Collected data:

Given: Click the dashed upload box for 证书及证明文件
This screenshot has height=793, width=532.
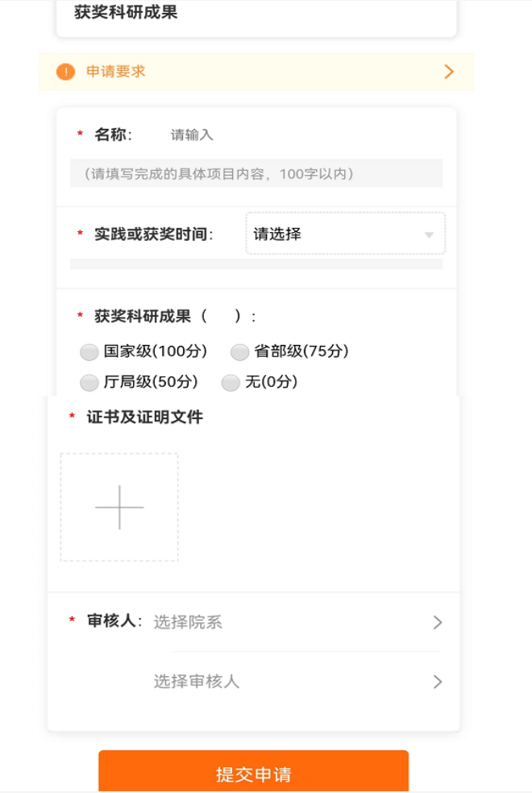Looking at the screenshot, I should click(119, 507).
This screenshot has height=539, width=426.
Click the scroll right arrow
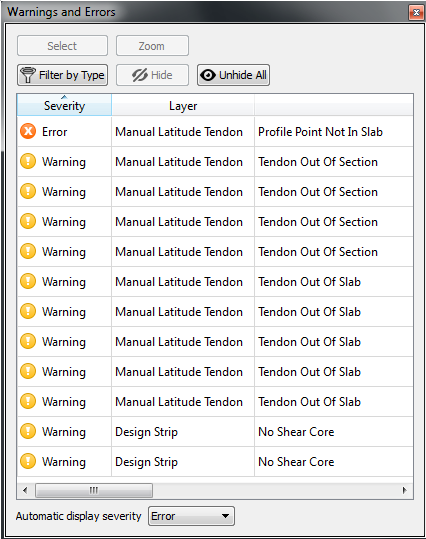[405, 490]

**Requirement:**
Where the line containing "This screenshot has height=539, width=426." appears above, start there and set down each line exactly through the last line of the data; leave out every picture.

**Output below:**
This screenshot has height=539, width=426.
Click the scroll right arrow
[405, 490]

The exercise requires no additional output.